Isabelle Boisclair croit que le public sera d’une manière ou d’une autre au rendez-vous, mais que remplir les salles demandera toujours beaucoup d’efforts. «On parle de budgets alloués au marketing et communication, de revoir nos stratégies avec l’aide de travailleur·euses culturel·les qui ont une compétence extrêmement nichée. Tout ça a un coût.»

L’intouchable qualité artistique
Malgré les embûches, pour les deux professionnel·les du milieu des arts, le constat est clair: en aucun cas, la création ne sera mise de côté. Pierre Des Marais explique ne jamais avoir coupé dans la qualité artistique, malgré les défis financiers omniprésents. «Quelque soit la compagnie, la qualité va rester la même. Mais ça se peut qu’on doive prendre moins de risques quand on planifie notre programmation». Les compagnies de danse internationales sélectionnées pour performer au Québec sont à la merci de plusieurs facteurs financiers, et il devient presqu’impossible d’assumer les coûts des productions les plus chères car elles demandent une mise en marché beaucoup plus imposante», explique le directeur général.

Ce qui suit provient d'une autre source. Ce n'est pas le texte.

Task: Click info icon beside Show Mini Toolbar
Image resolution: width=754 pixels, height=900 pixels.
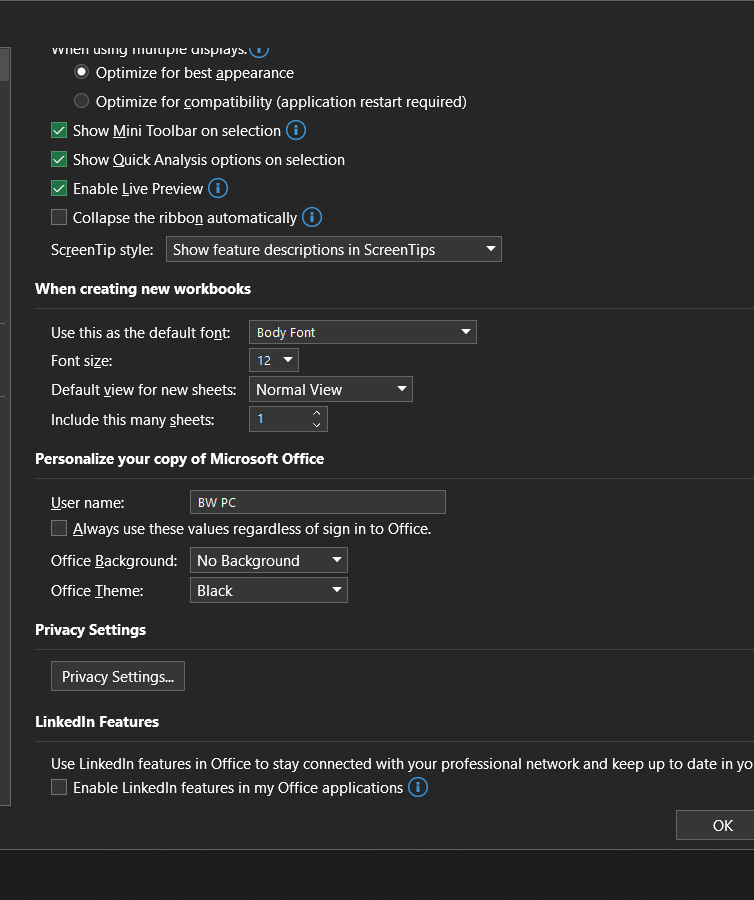Action: [296, 130]
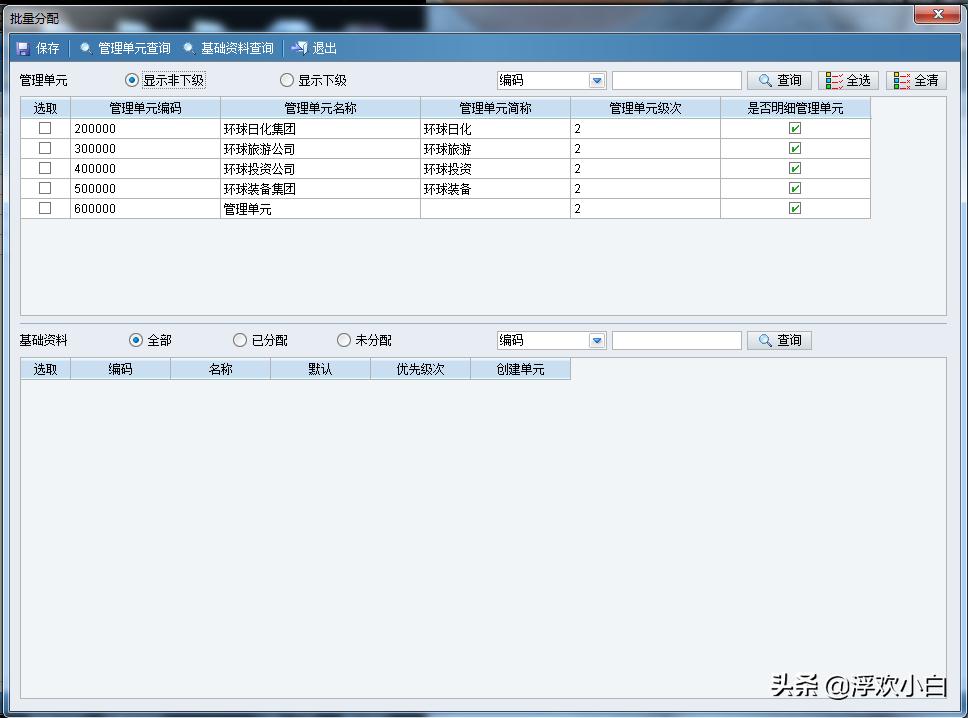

Isabelle Boisclair nuance. La qualité artistique ne sera pas moindre, mais les spectacles risquent de ne plus être à la hauteur de ce qu’ils auraient pu être. «La distribution pourrait être moins importante, ou on pourrait couper dans l’équipe de conception entourant une œuvre ou bien celle-ci pourrait jouer moins longtemps. Ça pourrait aussi affecter la diversité des propositions.»

La présidente de l’ADST est cependant certaine d’une chose: donner du soutien à l’art, ne devrait pas être vu comme une dépense. C’est un investissement essentiel.